Angel Art, the worlds greatest manifestants

André Masson

Most devoted producer of Angel Art

I consider Andre Masson Masson as one of the worlds greatest manifestants of Angel Art. Masson was the most devoted practitioner of automatic drawing techniques inside the surrealist movement.

André-Aimé-René Masson (January 4, 1896 - October 28, 1987) was a French artist. Masson was born in Balagny-sur-Thérain in France but was brought up in Belgium. He studied art in Brussels and Paris. He fought for France in World War I and was seriously injured.

Most enthusiastic employer of Angel Drawing

Masson's early works display an interest in cubism. He later became associated with surrealism. He was one of the most enthusiastic employers of automatic drawing, making a number of angel drawings in pen and ink. From around 1926 he experimented by throwing sand and glue onto canvas and making oil paintings based around the shapes so-formed. By the end of the 1920s, however, he was finding automatism rather restricting - he left the surrealist movement and turned instead to a more structured style, often producing works with a violent or erotic theme, and making a number of paintings in reaction to the Spanish Civil War (he associated once more with the surrealists at the end of the 1930s). No more Angel Art ?

Interested in mythical imagery.

From "Masson", by Dawn Ades: Andre Masson (1896-1987) was one of the major early French Surrealist painters. A close friend of Andre Breton, Joan Miro and Max Ernst, he joined the Surrealist movement in the early 20s, then disassociated with it in the early 30s, focusing instead on the human condition - the fundamental impulses of love and hatred - and reacting to the Spanish Civil War. In the early 40s, Masson moved to America and became interested in mythical imagery. Many of his paintings from this period show a focus on African American and Native American myths, and the style of his expression and brushwork influenced many young American painters.

André Masson: "Painful contradictions are sometimes the source of the greatest riches."

Although Masson is most often associated with Surrealism, his work evades definition through any one twentieth-century movement. In some ways, the identification with Surrealism has been confusing. Not only has it focussed attention on a partial aspect of his career, but has obscured profound differences between them. If it is true that some of his finest paintings were produced when he was closest to Surrealism, it is also the case that they were generated by deep tensions: as he wrote himself, "Painful contradictions are sometimes the source of the greatest riches".

Challenging Surrealism on its own grounds!

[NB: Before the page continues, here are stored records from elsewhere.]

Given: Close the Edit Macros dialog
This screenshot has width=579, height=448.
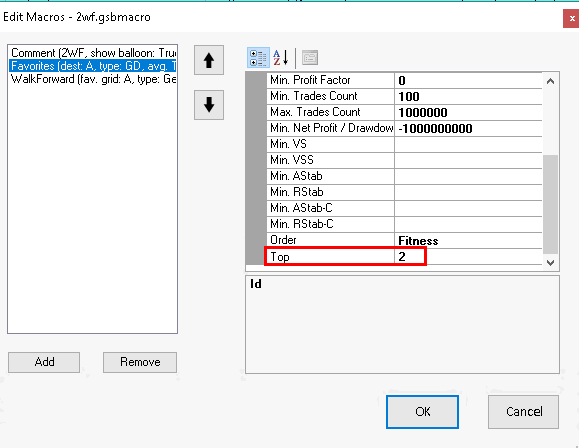Looking at the screenshot, I should coord(571,18).
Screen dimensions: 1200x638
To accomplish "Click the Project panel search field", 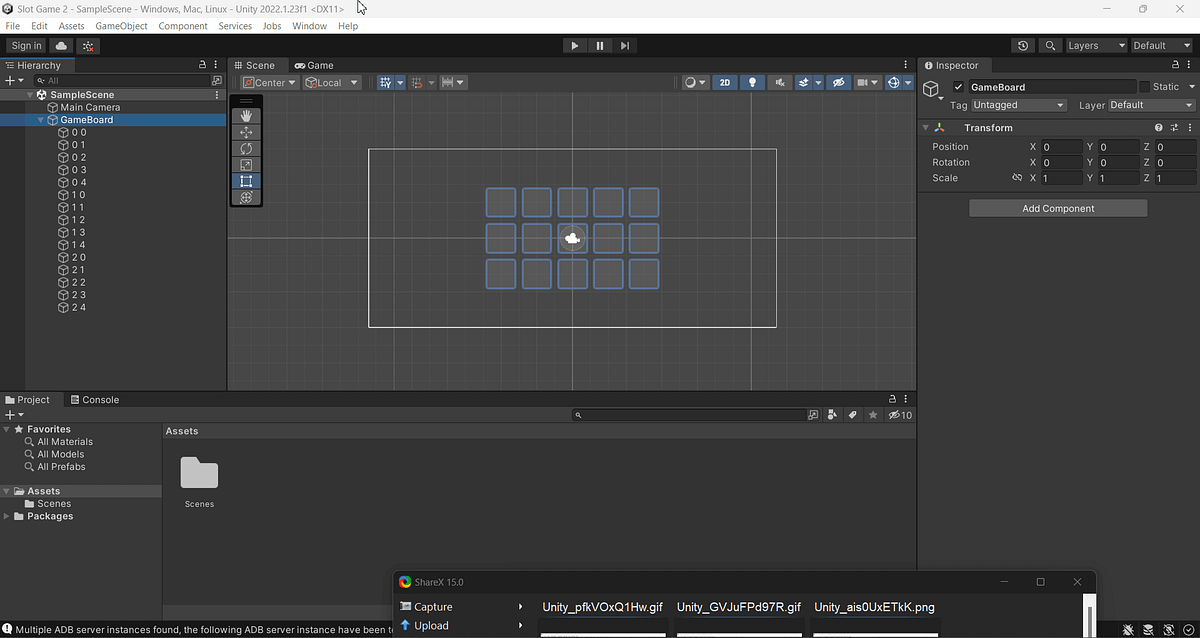I will 690,414.
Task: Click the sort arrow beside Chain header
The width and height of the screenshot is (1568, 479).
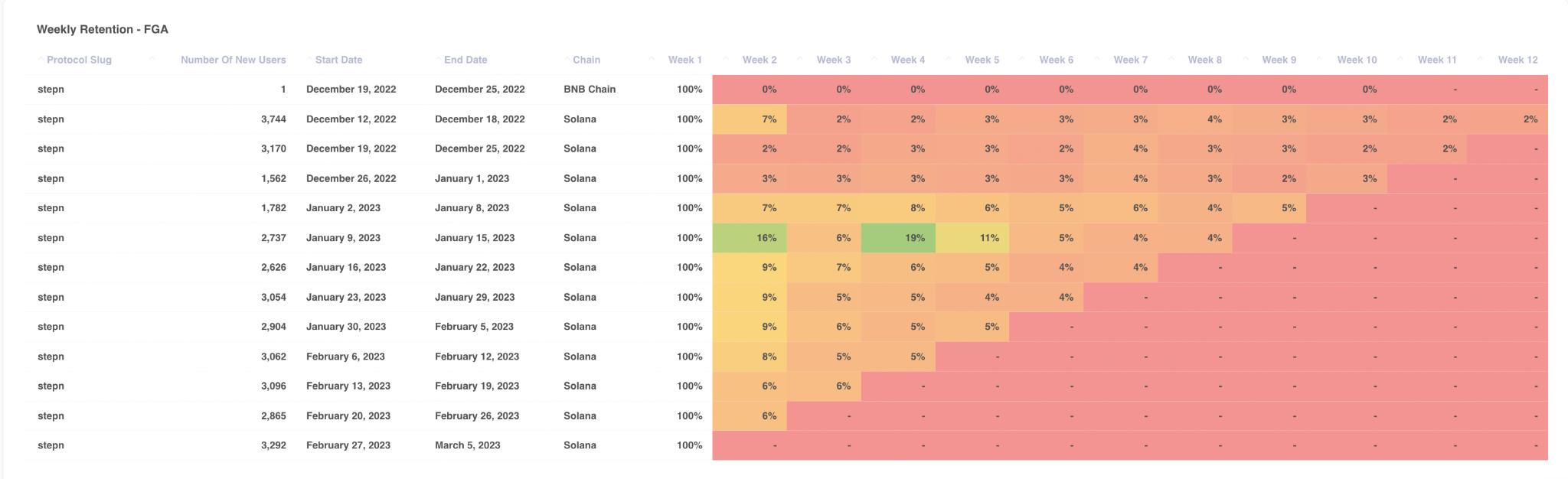Action: tap(567, 60)
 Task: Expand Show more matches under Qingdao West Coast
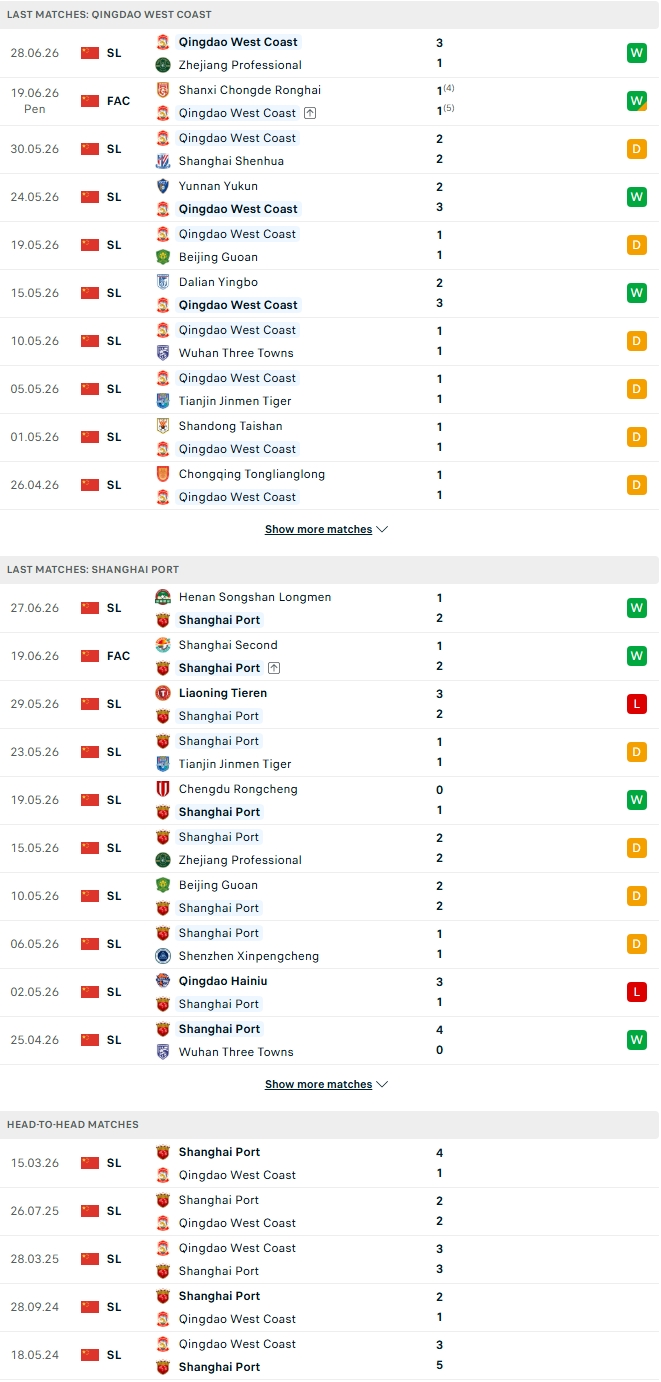pos(326,529)
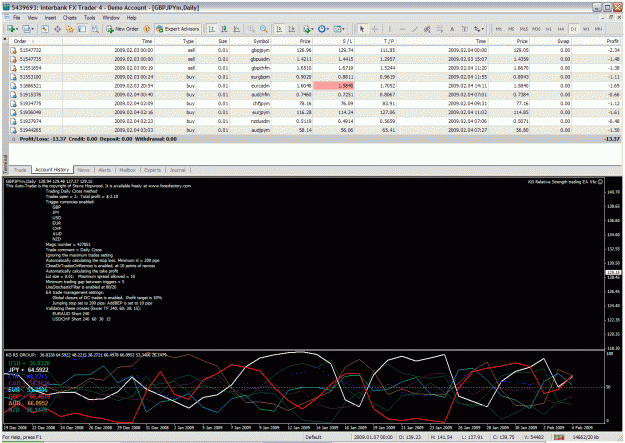Toggle the D1 timeframe button
The height and width of the screenshot is (443, 625).
tap(574, 29)
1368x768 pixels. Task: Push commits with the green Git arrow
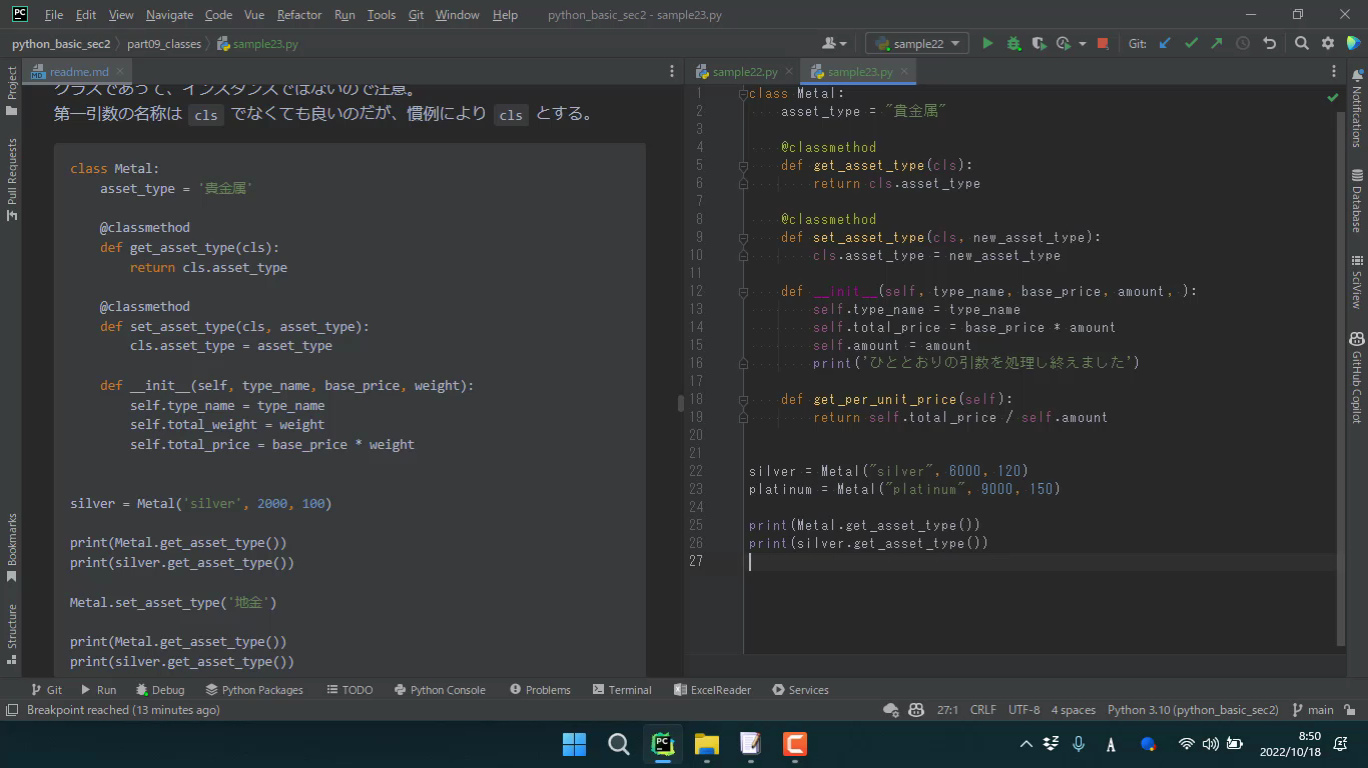coord(1216,43)
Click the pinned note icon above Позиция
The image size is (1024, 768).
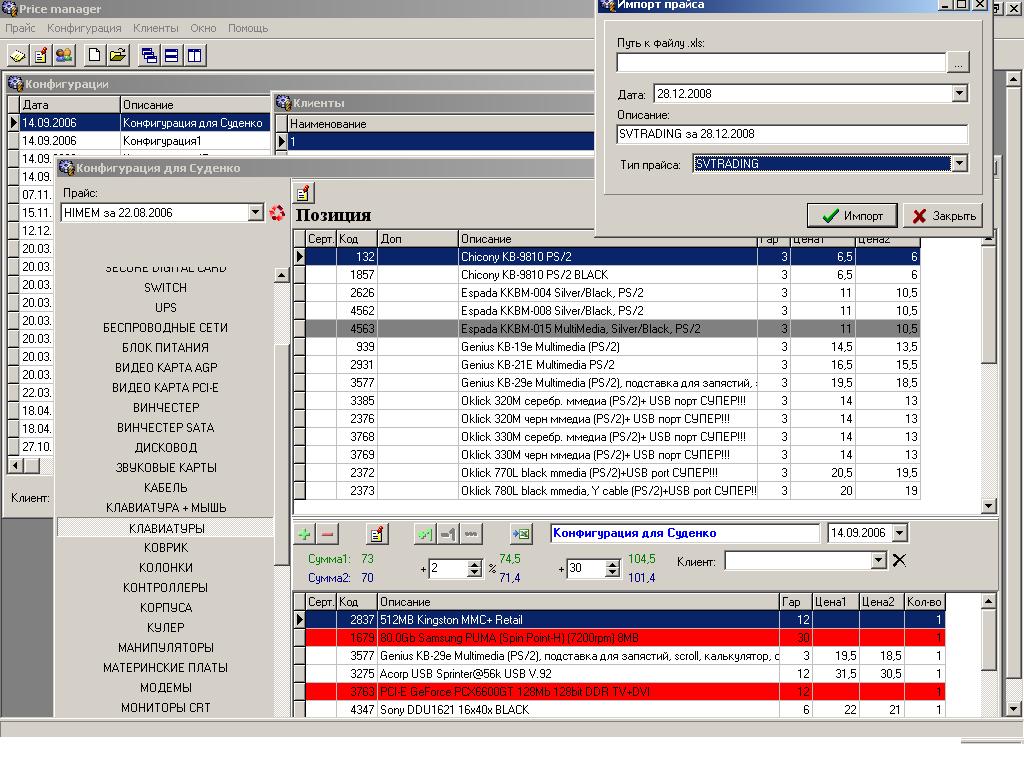click(x=304, y=192)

Masson had especially close relations throughout his life with poets and writers, and they in turn responded to the qualities in his work that spoke to their shared concerns. But that is not to say that he was a literary painter. Andre Breton, for instance, celebrated the chemistry of the intellect" that marked for him Masson as the painter who understood the full implications of the surrealist project. But before his encounter with Surrealism in 1924, others had made him their elective artist: Michael Leiris, Georges Limbour, Antonin Artaud, and a little later Georges Bataille. For them, who were to be the "dissident" surrealists, or, in the case of Bataille, "Surrealism's old enemy from within", Masson's work possessed another, Dionysian, character, as Leiris called it, that was to challenge Surrealism on its own grounds.

Erotic Angel Art

What's wrong with erotism in Angel Art ?Under the German occupation of France during World War II, his work was condemed by the Nazis as immoral. With the assistance of Varian Fry in Marseille, Masson escaped the Nazi regime on a ship to the French island of Martinique from where he went on to the United States. Upon arrival in New York City, U.S. customs officials inspecting Masson's luggage found a cache of his erotic angel drawings. Denouncing them as pornographic, they ripped them up before the artist's eyes.

Settling in Aix-en-Provence

Living in New Preston, Connecticut his work became an important influence on American abstract expressionists. Following the war, he returned to France and settled in Aix-en-Provence, painting a number of landscapes there.